Près de 48 heures après le drame, la première nouvelle est tombée concernant la délégation algérienne qui faisait partie de la Flottille Gaza, composée de 32 militants.

Rien d’officiel cependant puisque c’est des journaux algériens qui ont contacté d’autres militants qui ont apporté leurs témoignages. N’empêche qu’au vu du blackout imposé par Israël, cette information est de la plus haute importance.

Le député égyptien El Baltadji, libéré mardi a confirmé au quotidien algérien «Echourouk», que l’ensemble des Algériens qui prennent part à la flottille se «portent bien». Ce qui voudrait dire qu’aucune victime n’est à déplorer du côté algérien démentant ainsi les informations faisant état de 2 morts algériens. Il n’en est rien apparemment.

Cependant, d’autres sources citées par l’APS précisent que les 32 Algériens détenus par Israël, bien que «sains et saufs» », font l’objet de maltraitance de la part des autorités israéliennes.
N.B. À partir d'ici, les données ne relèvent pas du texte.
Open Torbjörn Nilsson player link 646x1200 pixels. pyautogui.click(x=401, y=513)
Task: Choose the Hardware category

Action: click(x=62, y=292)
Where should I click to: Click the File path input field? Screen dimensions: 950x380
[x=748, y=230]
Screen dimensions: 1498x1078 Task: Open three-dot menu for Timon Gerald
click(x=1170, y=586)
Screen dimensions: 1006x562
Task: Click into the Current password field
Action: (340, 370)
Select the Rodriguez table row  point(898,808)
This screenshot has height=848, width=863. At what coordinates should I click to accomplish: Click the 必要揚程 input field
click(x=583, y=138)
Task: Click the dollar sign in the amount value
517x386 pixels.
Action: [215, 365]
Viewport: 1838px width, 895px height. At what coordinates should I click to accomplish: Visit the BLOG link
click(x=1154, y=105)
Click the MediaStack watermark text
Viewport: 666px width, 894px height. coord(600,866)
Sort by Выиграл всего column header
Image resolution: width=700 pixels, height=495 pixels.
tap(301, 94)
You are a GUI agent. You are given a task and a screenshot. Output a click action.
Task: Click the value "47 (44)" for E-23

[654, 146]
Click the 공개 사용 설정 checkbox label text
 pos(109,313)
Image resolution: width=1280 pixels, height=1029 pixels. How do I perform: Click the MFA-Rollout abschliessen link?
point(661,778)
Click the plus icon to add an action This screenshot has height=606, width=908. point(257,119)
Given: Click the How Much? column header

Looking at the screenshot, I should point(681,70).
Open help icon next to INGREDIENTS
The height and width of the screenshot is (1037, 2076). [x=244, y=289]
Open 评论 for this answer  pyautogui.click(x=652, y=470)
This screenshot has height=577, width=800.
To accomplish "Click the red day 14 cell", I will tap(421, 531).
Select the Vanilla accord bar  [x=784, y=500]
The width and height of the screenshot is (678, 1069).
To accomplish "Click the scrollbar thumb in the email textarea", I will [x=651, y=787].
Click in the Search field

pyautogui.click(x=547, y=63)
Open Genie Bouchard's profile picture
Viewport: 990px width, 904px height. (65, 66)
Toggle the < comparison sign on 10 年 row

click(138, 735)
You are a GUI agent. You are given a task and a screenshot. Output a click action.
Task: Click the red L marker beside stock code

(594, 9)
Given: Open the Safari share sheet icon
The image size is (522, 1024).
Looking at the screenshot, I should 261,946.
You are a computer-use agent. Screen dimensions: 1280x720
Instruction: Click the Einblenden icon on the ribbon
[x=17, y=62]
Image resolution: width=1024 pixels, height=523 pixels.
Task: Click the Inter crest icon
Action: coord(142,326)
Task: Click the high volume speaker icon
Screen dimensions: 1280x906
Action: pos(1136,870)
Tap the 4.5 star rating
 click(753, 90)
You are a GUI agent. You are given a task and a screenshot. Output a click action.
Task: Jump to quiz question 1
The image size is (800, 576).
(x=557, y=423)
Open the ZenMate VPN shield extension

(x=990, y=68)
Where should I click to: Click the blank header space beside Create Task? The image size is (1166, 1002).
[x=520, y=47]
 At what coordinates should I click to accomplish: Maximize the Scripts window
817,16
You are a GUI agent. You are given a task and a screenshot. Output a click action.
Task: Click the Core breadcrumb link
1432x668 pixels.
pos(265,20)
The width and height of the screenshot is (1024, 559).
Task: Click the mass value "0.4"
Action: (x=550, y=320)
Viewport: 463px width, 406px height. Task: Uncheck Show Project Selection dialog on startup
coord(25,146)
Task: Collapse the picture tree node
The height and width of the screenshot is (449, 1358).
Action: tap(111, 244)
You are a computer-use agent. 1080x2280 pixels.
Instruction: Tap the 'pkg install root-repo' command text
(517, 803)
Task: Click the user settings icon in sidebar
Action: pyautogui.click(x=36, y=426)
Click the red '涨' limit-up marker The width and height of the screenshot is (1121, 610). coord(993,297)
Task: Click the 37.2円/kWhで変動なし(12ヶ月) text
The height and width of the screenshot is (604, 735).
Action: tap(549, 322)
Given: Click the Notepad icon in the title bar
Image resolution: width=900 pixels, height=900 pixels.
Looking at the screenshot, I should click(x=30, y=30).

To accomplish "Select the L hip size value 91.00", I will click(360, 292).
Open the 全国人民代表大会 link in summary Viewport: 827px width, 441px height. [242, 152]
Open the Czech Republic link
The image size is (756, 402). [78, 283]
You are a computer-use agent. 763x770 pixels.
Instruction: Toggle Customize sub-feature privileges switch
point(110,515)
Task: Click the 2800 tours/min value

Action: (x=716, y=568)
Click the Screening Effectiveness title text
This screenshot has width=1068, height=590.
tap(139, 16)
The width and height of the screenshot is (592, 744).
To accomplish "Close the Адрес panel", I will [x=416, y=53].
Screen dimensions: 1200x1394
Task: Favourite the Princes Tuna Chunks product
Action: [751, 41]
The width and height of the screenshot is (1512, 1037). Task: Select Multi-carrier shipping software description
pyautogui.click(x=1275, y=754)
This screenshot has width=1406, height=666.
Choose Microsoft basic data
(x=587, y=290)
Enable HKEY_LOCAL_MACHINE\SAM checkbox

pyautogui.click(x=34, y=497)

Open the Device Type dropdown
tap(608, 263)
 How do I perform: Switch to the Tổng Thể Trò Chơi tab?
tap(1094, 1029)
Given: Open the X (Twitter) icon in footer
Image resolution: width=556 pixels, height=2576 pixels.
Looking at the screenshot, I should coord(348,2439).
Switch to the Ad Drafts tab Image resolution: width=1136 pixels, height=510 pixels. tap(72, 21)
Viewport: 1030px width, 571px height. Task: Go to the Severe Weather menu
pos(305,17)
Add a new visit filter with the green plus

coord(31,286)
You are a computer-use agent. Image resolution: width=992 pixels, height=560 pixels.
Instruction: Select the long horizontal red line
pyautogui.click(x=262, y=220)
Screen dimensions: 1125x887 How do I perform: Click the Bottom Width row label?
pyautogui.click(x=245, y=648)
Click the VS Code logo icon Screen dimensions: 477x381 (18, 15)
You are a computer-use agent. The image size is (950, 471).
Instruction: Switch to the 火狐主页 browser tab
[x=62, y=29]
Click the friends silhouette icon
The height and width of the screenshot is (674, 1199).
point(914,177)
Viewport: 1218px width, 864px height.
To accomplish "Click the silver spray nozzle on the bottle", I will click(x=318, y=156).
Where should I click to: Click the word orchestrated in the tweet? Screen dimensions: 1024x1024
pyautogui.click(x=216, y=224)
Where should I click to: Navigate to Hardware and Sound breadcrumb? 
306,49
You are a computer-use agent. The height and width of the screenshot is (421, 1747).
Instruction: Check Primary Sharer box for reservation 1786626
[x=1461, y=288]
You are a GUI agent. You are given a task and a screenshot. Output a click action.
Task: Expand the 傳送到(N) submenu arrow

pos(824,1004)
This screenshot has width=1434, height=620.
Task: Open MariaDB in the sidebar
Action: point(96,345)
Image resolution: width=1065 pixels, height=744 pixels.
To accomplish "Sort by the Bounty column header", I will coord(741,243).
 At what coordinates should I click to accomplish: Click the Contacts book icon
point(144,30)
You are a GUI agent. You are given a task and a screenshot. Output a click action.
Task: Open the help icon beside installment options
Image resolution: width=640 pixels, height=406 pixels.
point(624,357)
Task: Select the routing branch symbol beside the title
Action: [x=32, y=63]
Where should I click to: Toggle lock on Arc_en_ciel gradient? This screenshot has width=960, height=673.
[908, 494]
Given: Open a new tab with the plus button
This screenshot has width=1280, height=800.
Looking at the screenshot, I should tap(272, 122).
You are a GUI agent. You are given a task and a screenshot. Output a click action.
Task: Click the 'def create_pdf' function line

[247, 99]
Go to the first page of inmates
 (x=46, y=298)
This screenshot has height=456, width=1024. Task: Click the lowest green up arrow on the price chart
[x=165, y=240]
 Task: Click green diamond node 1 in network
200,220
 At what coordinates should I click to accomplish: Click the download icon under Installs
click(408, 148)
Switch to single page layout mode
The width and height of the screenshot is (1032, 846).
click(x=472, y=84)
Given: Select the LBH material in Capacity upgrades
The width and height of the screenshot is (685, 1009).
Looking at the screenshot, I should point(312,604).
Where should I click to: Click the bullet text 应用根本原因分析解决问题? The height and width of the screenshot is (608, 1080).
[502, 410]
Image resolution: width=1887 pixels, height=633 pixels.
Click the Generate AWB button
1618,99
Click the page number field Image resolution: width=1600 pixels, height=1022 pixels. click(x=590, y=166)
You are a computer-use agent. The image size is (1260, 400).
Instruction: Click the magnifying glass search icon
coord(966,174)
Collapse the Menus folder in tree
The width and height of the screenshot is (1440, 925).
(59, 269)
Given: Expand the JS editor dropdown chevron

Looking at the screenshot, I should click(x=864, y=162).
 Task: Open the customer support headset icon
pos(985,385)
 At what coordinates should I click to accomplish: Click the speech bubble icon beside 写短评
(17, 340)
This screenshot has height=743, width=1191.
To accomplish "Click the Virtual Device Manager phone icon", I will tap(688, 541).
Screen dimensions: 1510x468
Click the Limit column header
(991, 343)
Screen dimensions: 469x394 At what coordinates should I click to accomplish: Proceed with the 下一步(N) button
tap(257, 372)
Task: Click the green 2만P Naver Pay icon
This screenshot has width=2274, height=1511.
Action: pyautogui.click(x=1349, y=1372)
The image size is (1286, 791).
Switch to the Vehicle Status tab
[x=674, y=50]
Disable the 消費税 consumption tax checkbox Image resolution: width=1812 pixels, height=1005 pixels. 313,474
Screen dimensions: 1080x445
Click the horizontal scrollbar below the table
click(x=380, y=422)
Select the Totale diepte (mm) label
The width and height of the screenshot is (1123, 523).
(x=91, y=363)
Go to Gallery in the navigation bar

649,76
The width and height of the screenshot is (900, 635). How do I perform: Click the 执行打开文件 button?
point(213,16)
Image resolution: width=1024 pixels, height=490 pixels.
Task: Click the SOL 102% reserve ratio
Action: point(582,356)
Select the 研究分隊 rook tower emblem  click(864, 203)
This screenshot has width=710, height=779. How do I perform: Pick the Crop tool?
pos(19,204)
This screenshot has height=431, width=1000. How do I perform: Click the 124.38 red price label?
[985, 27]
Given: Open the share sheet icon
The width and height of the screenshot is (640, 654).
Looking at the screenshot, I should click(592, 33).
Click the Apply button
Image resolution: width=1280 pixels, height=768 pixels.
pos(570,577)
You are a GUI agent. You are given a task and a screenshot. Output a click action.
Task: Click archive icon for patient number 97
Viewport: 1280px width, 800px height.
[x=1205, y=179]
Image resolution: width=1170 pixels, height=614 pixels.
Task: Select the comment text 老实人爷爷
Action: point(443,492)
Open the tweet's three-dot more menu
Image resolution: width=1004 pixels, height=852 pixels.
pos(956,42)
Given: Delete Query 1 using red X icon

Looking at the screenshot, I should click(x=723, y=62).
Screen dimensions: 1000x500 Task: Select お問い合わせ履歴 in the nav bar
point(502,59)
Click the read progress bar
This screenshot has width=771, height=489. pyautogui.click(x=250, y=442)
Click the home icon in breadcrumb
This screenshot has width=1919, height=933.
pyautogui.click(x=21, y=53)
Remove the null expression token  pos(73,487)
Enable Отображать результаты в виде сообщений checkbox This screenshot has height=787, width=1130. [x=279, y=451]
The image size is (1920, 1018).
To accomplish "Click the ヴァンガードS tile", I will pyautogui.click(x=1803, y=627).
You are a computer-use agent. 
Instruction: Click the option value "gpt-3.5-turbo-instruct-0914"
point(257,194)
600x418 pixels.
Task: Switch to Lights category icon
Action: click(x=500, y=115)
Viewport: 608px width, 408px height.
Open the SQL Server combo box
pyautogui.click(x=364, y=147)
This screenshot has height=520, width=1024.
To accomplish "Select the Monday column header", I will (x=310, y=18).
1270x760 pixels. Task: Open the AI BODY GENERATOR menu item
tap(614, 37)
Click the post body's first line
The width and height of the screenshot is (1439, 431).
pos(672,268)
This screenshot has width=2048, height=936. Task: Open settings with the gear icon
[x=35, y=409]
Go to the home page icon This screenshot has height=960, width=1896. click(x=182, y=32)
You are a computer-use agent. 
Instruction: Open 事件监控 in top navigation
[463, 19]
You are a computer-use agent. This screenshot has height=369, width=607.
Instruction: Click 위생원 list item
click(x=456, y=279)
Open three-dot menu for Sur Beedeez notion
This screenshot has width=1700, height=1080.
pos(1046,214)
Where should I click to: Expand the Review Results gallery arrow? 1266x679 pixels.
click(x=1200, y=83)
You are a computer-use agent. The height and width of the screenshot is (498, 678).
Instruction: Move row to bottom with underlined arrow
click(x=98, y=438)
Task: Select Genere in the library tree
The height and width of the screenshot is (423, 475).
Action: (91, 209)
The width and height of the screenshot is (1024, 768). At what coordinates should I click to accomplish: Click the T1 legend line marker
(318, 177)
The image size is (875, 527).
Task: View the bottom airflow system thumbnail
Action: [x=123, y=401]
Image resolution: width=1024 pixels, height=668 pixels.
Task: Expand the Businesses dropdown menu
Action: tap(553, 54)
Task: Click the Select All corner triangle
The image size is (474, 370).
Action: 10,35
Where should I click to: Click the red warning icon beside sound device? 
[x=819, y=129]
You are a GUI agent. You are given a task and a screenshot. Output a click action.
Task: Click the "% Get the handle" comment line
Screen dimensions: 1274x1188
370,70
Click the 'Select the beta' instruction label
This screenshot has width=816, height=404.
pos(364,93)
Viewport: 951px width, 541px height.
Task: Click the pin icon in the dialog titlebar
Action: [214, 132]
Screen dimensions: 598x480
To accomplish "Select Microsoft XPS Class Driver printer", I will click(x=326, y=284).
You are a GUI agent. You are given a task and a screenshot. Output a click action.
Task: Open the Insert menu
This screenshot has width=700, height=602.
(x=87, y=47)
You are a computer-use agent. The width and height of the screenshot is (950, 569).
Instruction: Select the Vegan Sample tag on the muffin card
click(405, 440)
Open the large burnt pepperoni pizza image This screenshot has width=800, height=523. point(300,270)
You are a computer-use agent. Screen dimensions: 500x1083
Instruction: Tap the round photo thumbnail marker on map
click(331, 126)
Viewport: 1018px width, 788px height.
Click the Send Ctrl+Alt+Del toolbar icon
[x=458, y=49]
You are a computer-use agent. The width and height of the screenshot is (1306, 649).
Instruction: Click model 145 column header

Plusieurs autres sources ont, par ailleurs, confirmé l’emprisonnement par les forces israéliennes, des membres de la délégation algérienne.

Le gouvernement algérien a, pour sa part, enfin réagi à cette affaire en exigeant la libération immédiate et sans condition des Algériens détenus par l’Etat hébreu. Le ministère des Affaires étrangères indique que «Le gouvernement algérien suit de très près la situation des trente- deux (32) ressortissants algériens illégalement détenus en Israël à la suite de l’agression meurtrière contre la mission humanitaire de la ‘Flottille de la liberté’ et appelle à leur libération immédiate et sans condition, conformément à la déclaration du Conseil de sécurité des Nations unies du 31 mai 2010».

Le MAE a entamé des contacts à travers tous les réseaux diplomatiques disponibles pour ramener les Algériens chez eux. Des pays comme la France et la Jordanie sont mobilisés à cet effet.